There are two benefits to getting a sourdough starter going. One: you have a working starter and can bake yummy breads when you like. Two: you can stop talking about the starter all the time. OK, so I cannot guarantee that I won’t post about making bread with the starter again, but hopefully, you’ve seen the last of foamy, frothy starter pictures. And I know at least one of you is happy to hear that!

I’ve been looking around for a good mac and cheese recipe for a while and have even attempted a few. So far, I would say that this recipe, adapted from one by the always-trusty Ina Garten, is the best I’ve tried and will probably be the basis of all my future mac and cheese endeavors. It’s got an excellent bechamel sauce, a decent sauce-to-pasta ratio, and a really crunchy breadcrumb topping.

Of course, since mac and cheese is so conducive to variations, I have no intention of making the exact same recipe twice. This time around, I omitted the bacon in the original recipe for the sake of eating less meat, but next time around, I might not be as disciplined. A couple handfuls of peppery arugula would be excellent here too, as would green peas, wild mushrooms, corn, etc etc. The list just goes on.
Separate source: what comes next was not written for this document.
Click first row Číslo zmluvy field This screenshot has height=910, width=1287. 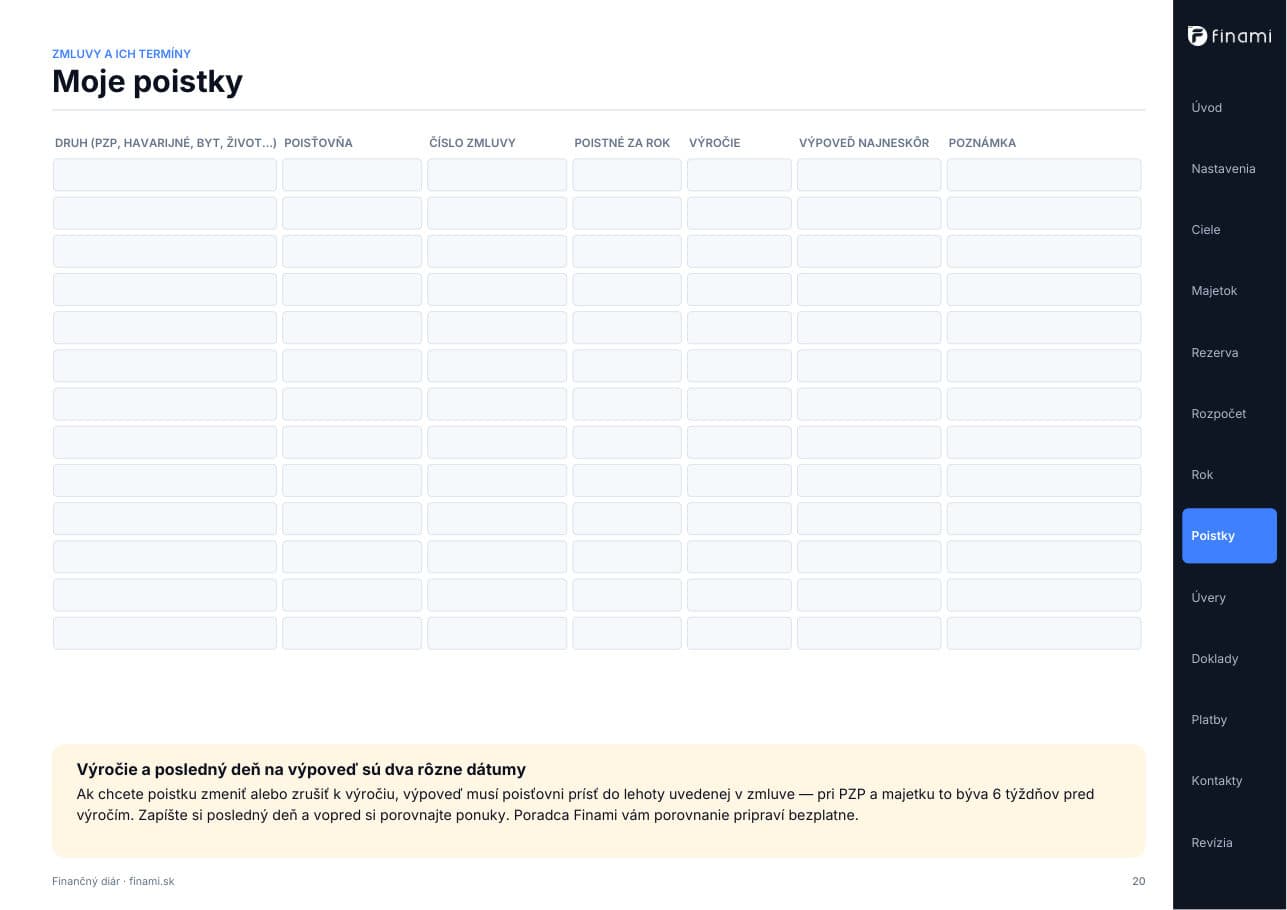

(Adapted from this recipe by Ina Garten)

Vegetable oil
Kosher salt
2 cups elbow macaroni or other small pasta shapes
1 1/2 cups milk
2 tbsp. unsalted butter
2 tbsp. all-purpose flour
4 oz. Gruyere cheese, grated
3 oz. extra-sharp Cheddar, grated
2 oz. blue cheese, such as Roquefort, crumbled
1/4 tsp. freshly ground black pepper
Pinch nutmeg
2 handfuls of spinach, washed, spun dry, and leaves coarsely torn or chopped
2 slices white sandwich bread, crusts removed

Preheat the oven to 400 degrees F.

Bring a large pot of salted water to boil. Add the macaroni and cook until just al dente, 6 to 8 minutes. Rinse under cool water to stop the cooking and drain well.

Meanwhile, heat the milk over very low heat in a small saucepan, but don’t boil it. Melt the butter in a medium pot and add the flour, whisking constantly to prevent lumps. Cook over low heat for 2 minutes, stirring with a whisk all the time. While whisking, add the hot milk and cook for a minute or 2 more, until thickened and smooth. Take the pan off the heat and add the Gruyere, Cheddar, blue cheese, 1 teaspoon salt, pepper, and nutmeg. Add the cooked macaroni and spinach leaves and stir well.

Pour into a deep souffle dish or square (9×9) glass baking dish.

Place the bread slices in a food processor fitted with a steel blade and pulse until you have coarse crumbs. Sprinkle the bread crumb mixture over the top of the pasta.

Bake for 35 to 40 minutes, or until the sauce is bubbly and the macaroni is browned on the top.